I kinda did it in a long way, not sure this is the right approach to the problem.
First, I'm going to explain the approach for a small series, let's do that for only 5 terms of the given series.
S1 = 2, S2 = 22, S3 = 222, S4 = 2222, S5 = 22222, S6 = 222222 .... S30 = 222222.....2222
2
22
222
2222
22222
Look closely, for the unit digit [right most] there will be 5 of 2's, So 5 * 2 = 10 and 0 is the unit digit, and 1 is carry forward.
then, for the tenth digit, it will be 2 * 4 = 8 + 1 (from the carry forward of unit digit's calculation)
So, the whole point is to sum the value of multiples of 2's and a single carry forward.

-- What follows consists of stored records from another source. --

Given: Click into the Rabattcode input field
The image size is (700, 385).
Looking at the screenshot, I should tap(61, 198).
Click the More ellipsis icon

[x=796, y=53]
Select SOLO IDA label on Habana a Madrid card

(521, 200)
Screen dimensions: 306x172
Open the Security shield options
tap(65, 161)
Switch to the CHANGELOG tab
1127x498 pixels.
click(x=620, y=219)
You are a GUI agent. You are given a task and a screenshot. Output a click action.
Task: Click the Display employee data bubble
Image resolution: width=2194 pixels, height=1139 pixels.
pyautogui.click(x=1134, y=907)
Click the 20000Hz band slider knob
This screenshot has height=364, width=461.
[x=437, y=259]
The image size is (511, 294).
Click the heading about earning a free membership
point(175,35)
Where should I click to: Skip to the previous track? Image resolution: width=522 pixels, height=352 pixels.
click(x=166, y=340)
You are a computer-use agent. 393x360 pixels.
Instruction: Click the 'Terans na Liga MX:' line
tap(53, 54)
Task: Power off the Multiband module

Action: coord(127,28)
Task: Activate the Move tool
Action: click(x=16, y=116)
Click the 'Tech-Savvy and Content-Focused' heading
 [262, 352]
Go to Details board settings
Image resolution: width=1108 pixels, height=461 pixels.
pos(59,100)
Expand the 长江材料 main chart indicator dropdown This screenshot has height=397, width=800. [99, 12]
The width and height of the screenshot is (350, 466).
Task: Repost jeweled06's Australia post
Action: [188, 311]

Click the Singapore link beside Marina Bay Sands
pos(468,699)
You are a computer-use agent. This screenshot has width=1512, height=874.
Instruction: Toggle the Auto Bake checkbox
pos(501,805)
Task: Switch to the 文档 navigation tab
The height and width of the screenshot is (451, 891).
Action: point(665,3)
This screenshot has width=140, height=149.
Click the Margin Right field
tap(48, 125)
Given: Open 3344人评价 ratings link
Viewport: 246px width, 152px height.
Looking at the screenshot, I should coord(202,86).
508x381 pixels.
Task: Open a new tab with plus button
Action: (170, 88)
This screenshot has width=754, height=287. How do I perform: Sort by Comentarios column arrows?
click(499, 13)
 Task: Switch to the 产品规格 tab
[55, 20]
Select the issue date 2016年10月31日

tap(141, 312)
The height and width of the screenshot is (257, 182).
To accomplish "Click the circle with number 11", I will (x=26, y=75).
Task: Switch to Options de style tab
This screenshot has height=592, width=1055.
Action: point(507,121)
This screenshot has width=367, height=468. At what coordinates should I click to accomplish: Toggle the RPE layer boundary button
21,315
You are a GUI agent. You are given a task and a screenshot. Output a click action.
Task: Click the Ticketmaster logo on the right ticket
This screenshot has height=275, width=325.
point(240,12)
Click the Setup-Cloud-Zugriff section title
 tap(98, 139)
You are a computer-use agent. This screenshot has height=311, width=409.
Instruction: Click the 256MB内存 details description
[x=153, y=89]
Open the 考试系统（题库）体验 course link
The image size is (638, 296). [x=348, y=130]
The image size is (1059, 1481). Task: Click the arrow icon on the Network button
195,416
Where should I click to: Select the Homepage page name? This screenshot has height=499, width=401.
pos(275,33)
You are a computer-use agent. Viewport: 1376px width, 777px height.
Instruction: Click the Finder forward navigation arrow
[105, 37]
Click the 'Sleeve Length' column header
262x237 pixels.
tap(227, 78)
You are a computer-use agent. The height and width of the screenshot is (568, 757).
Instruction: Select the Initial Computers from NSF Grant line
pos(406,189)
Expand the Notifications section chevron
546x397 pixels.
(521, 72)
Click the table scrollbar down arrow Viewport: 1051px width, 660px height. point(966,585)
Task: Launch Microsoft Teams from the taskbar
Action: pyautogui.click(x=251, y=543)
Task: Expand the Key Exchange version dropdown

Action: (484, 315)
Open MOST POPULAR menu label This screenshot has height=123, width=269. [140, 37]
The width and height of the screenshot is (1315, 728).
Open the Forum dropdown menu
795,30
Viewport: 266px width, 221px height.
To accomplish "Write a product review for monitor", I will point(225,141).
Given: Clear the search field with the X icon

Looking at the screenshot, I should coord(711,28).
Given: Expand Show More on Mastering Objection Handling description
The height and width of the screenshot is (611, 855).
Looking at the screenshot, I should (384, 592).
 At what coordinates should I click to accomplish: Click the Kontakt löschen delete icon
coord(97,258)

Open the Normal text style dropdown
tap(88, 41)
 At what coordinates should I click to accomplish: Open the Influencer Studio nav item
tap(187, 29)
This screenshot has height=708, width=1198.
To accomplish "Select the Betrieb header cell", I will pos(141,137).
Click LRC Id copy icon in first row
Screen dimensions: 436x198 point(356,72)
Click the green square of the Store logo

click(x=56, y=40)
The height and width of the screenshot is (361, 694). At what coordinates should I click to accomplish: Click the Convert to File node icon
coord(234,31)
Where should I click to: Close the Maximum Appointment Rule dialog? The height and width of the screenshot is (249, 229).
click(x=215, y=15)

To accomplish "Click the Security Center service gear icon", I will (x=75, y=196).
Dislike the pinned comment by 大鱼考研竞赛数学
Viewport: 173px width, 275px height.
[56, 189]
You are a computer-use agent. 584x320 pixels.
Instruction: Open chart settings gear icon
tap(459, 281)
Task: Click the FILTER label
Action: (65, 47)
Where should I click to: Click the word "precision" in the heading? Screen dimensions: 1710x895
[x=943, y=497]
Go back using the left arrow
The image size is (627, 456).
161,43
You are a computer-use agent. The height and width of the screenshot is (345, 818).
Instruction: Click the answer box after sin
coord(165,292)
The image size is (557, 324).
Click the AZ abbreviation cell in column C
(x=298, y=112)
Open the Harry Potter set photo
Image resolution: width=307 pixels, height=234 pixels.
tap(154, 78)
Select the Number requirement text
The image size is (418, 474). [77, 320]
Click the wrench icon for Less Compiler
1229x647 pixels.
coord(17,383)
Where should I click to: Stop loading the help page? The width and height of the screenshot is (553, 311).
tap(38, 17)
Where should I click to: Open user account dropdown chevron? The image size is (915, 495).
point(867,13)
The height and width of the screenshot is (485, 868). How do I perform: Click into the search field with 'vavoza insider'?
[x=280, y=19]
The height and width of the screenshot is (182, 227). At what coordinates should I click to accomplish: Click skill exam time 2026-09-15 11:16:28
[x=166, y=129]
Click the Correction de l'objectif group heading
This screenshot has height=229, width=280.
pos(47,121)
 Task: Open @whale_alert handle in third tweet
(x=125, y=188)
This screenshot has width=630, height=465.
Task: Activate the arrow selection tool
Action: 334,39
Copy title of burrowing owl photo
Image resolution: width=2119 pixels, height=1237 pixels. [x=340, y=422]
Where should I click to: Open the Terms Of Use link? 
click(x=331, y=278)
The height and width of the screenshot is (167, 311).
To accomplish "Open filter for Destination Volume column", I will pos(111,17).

Now, let's consider the whole scenario here,
at most right position you will have 30 of 2's So, 30 * 2 = 60, the position value is 0, and carry forward is 6
then come to one position right, now you have 29 of 2's and a previous carry forward of 6. So, 29 * 2 = 58 + 6 = 64, position value will be 4 and carry forward is now 6.
This may seem tedious calculation, but when you do that on paper it's just simple multiplication and addition. By following the same process 19 times you will reach the 11th position, that will be our answer.